### Activity
Only the lines below from the one that contains "The width and height of the screenshot is (779, 560)." through the one that contains "Given: Select row 1 via its row header" should appear in your answer, exact and without pictures.

::::::::

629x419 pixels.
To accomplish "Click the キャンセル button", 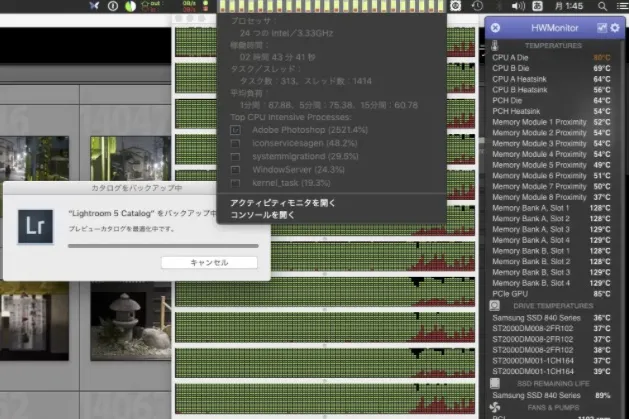I will click(x=209, y=263).
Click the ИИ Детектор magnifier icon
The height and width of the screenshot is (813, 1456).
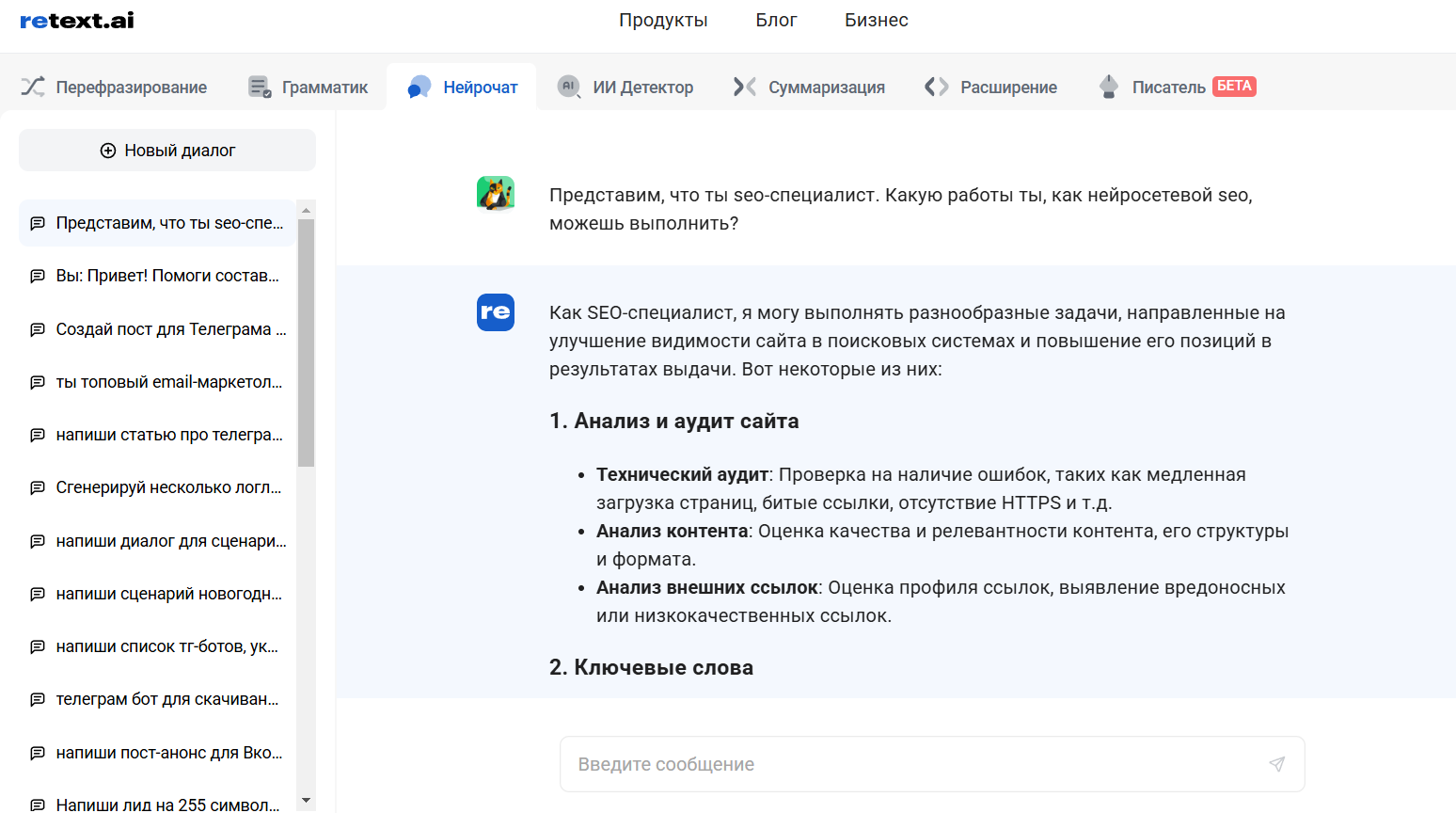pyautogui.click(x=569, y=87)
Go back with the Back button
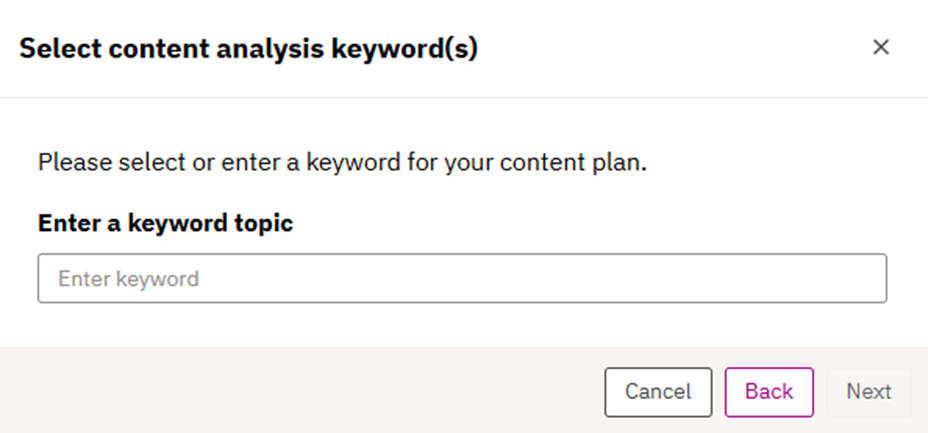 (x=768, y=391)
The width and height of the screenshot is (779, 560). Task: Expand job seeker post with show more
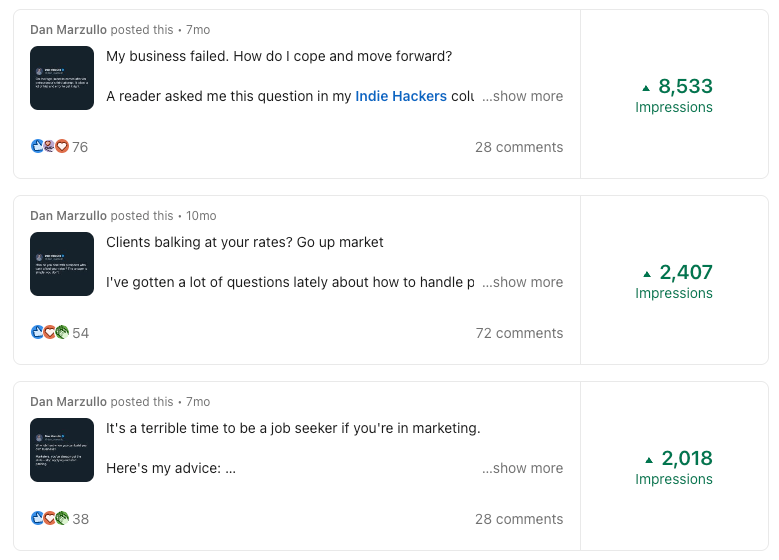click(522, 469)
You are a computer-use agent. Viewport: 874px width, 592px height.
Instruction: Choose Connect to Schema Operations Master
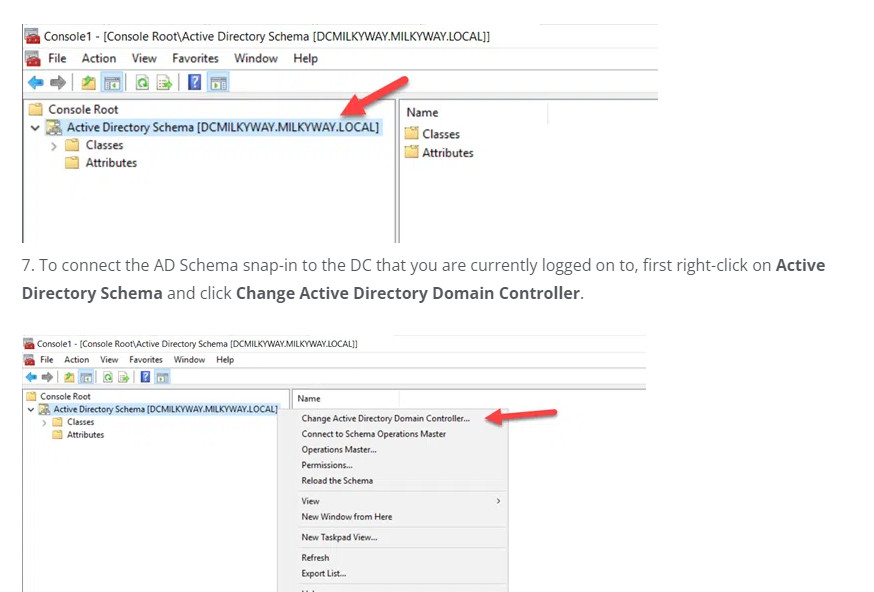point(373,434)
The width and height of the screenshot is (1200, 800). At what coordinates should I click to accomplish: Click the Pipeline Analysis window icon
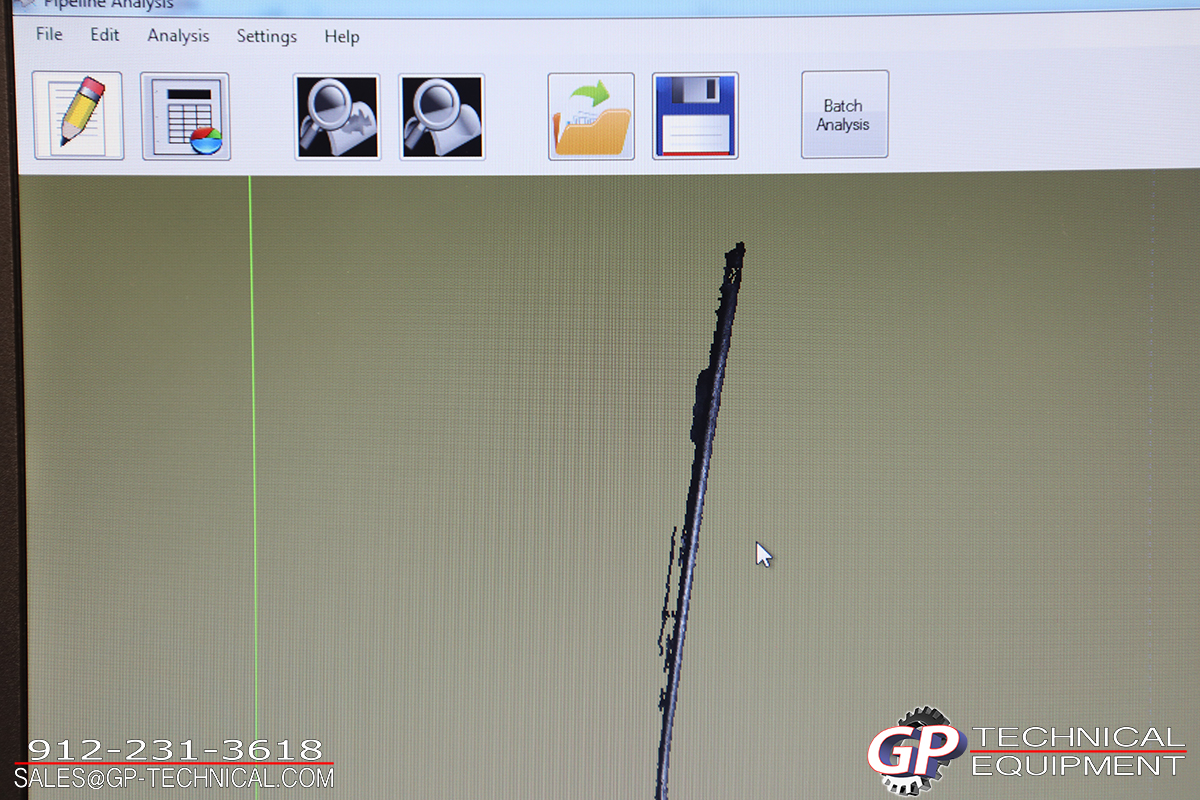[27, 4]
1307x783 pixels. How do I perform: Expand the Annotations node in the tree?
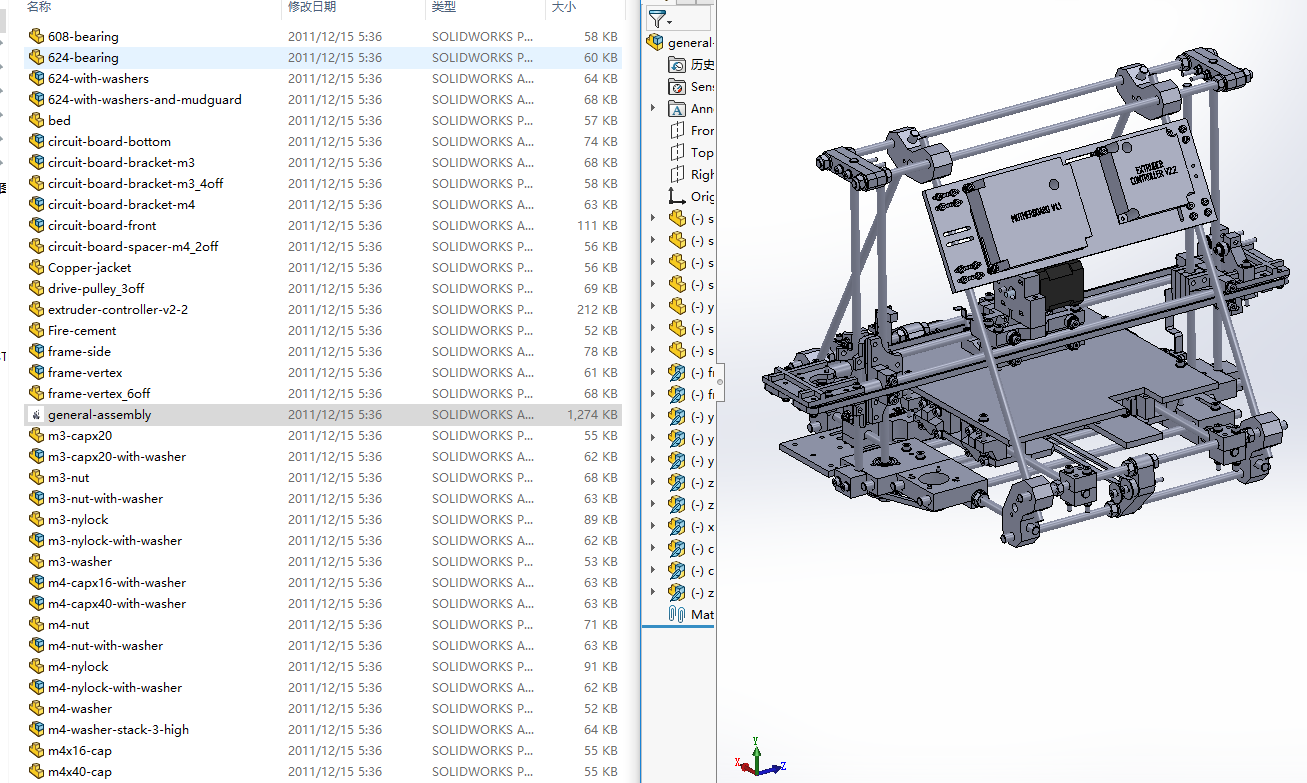pos(654,108)
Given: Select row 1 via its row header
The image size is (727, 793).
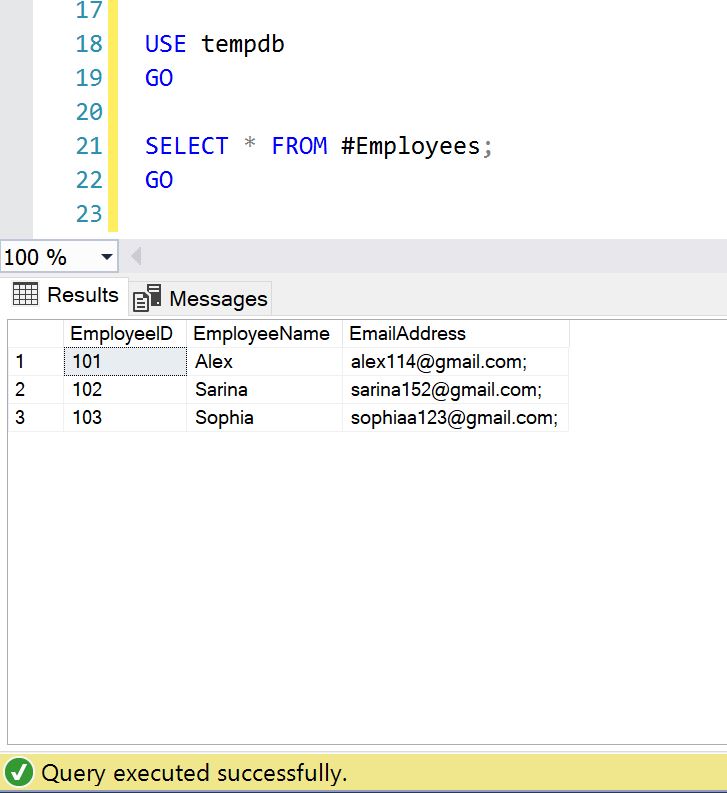Looking at the screenshot, I should click(x=34, y=362).
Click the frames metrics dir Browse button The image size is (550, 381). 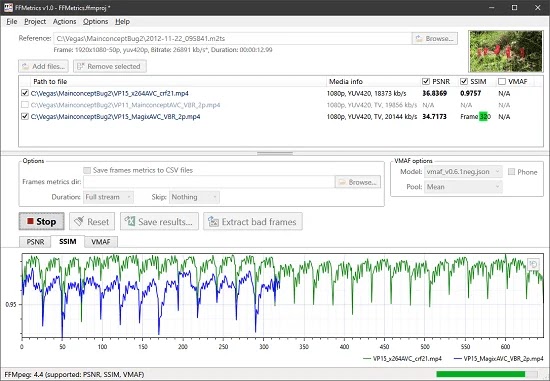point(357,182)
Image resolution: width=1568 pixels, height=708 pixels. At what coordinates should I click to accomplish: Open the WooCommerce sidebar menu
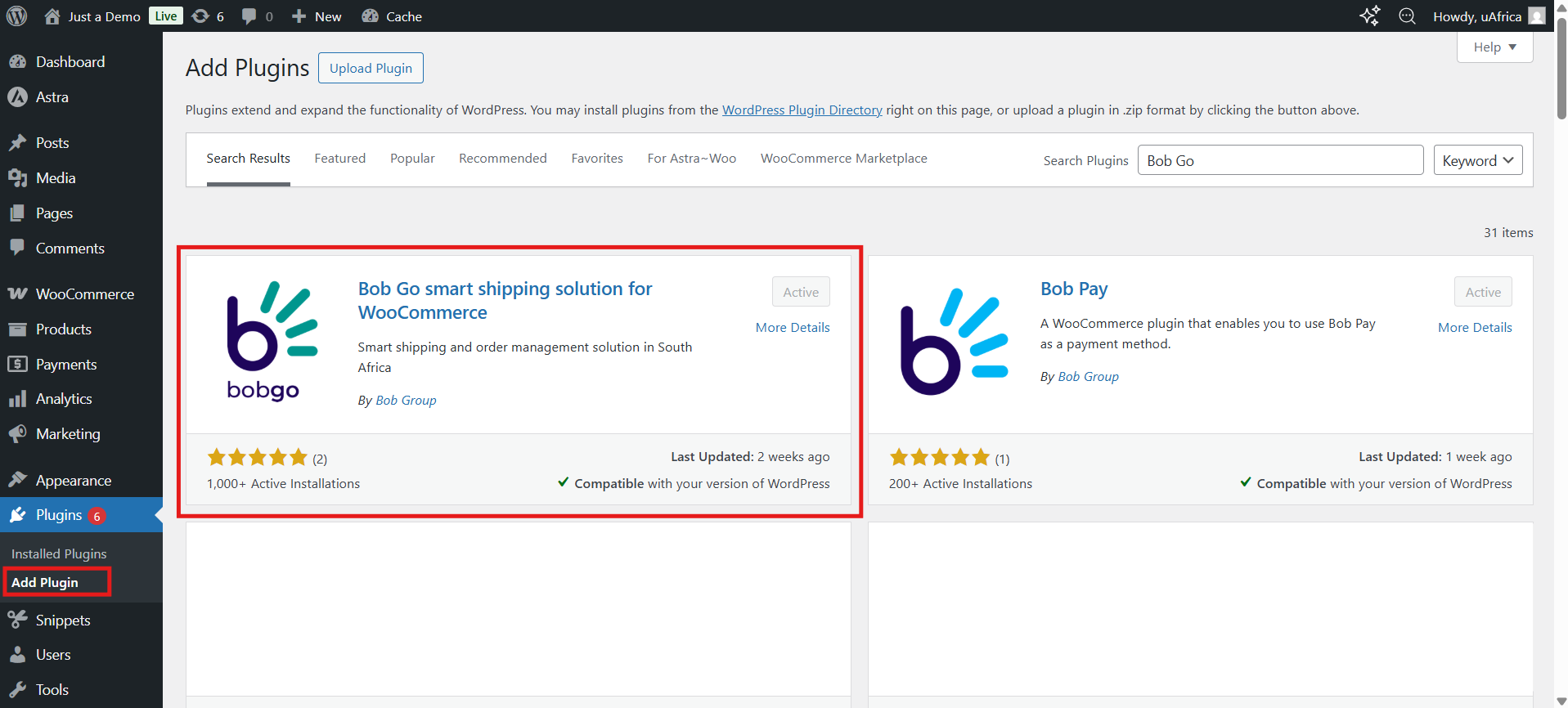pyautogui.click(x=84, y=294)
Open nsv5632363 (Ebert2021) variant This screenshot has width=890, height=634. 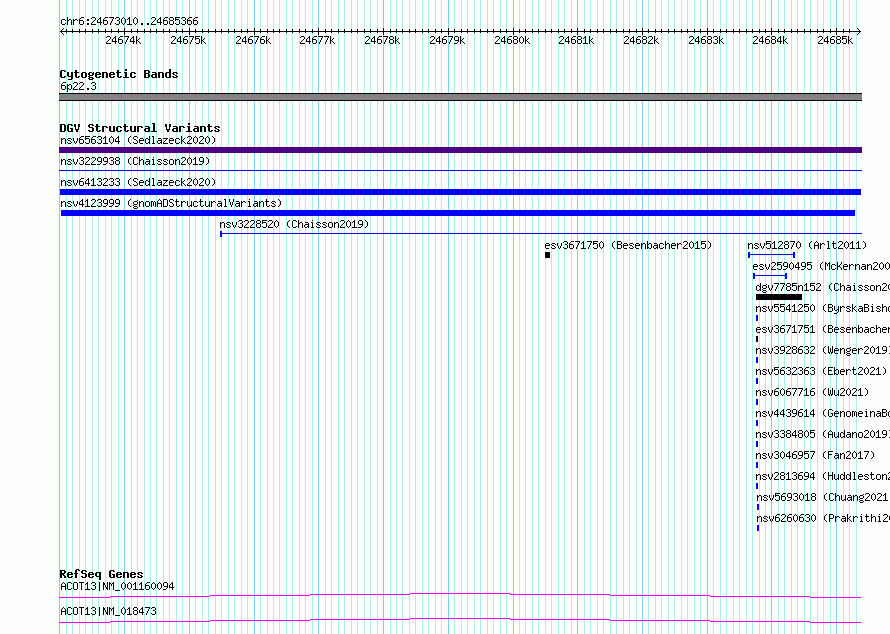pyautogui.click(x=821, y=371)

::::::::

### Your response
The width and height of the screenshot is (779, 560). Task: Expand job seeker post with show more
click(522, 469)
You are a computer-use agent. Viewport: 874px width, 592px height.
Instruction: Choose Connect to Schema Operations Master
point(373,434)
The width and height of the screenshot is (1200, 800). At what coordinates should I click to accomplish: Click the Pipeline Analysis window icon
[27, 4]
1307x783 pixels. How do I perform: Expand the Annotations node in the tree?
pos(654,108)
Given: Select row 1 via its row header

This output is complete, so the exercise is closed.